Bir ölçüt koymuştum.. "Ben de yapabiliyorsam sanat değildir" diye.. Bence.. Dünyada bir yığın insanın aksini düşünmesi, hem de en önemli müzelerin toplanıp, herkesin yapabileceği şeylere milyonlar ödemesi, fikrimi değiştirmez..
Yüz tane ilk okul çocuğunu rastgele toplasam, ellerine boya verip "Simsiyah yapın" desem yaparlar. Ortaya çıkar, Malevich'in Siyah Karesi.. Kırmızıya boyasalar Red Square olur. Beyaza boyasalar Beyaz Kare..
Bunların üçü de var. Üçü de milyonla dolarlık fiyatları ile dünyanın en ünlü müzelerinde yıllardır sergileniyorlar. Ama dünya bir araya gelse, hiç kimse bana "Bunlar sanat" dedirtemez. Fikirler oy çokluğu ile değişmezler. Tüm dünya sanat dese, bu tek başına "Değil" diyen benim yanıldığımı göstermez. Demokrasi de zaten budur..
Cingöz Hanım, ya da her kimse, sözüm ona dalgasını geçiyor, sözüm ona kendince aşağılayan benzetmeler de yaparak..
Siyah Kare'nin izahına bakar mısınız?.
"Oysa Malevich, o kareyi, neredeyse bir yüzyıl sonra Hıncal Uluç onu kolayca taklit etsin diye yapmamıştı. 'Görünene benzemek' istemediği için, idealize edilmiş imgelerden sıyrılmak; bir süt şişesinin artık sütü temsil etmesi gerekmediğine duyduğu süprematist inancıyla boyamıştı."
Anladınız mı?. Önemli değil. Önemli olan Kara Kare'ye bakarken sizin ne düşündüğünüz.. İsterseniz, karafatmaların karanlıktaki yürüşünü görebilirsiniz orda. Ya da karanlıkta gözlerini yummuş karakedi.. Keyif de, düşünce de sizin..

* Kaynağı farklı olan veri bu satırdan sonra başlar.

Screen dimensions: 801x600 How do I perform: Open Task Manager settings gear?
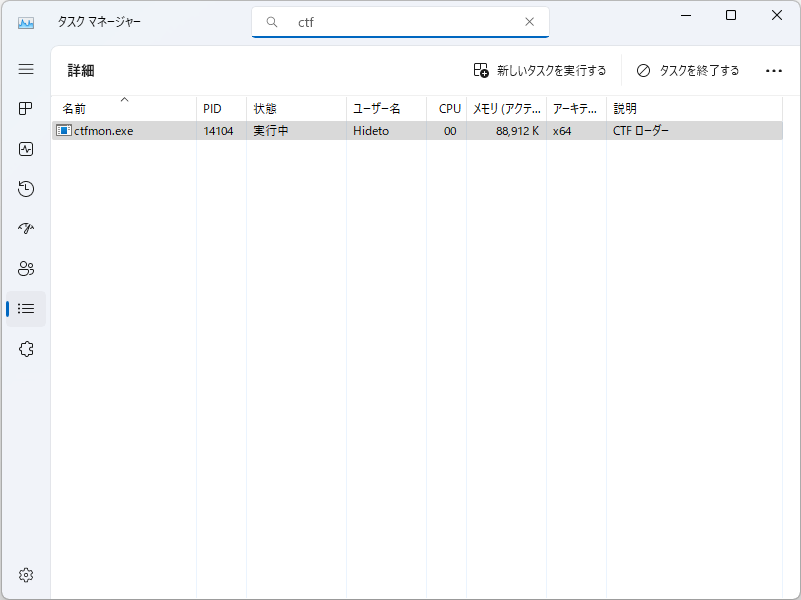pyautogui.click(x=25, y=574)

Mehmet Akif de, "Ressam Haklı" şiirinde, Musa'nın Kızıldeniz'i aşmasını Kıpkırmızı bir duvar boyayan ressamın ağzından anlatmaz mı?. 1915 tarihli ve şimdi St. Petersburg müzesinde duran tablo mu eski, Akif'in şiiri mi, emin değilim. Malevich mi Akif'ten ilham almış, Akif mi, Suprematism denen bu akımla dalgasını geçmiş bilmem.
Ben bu tek kare, tek boya tablolarının bir kısmını çıplak gözle, bir kısmını fotoğraflarından gördüm. Hiçbiri bana 30 saniyeden fazla bakma hissi vermedi.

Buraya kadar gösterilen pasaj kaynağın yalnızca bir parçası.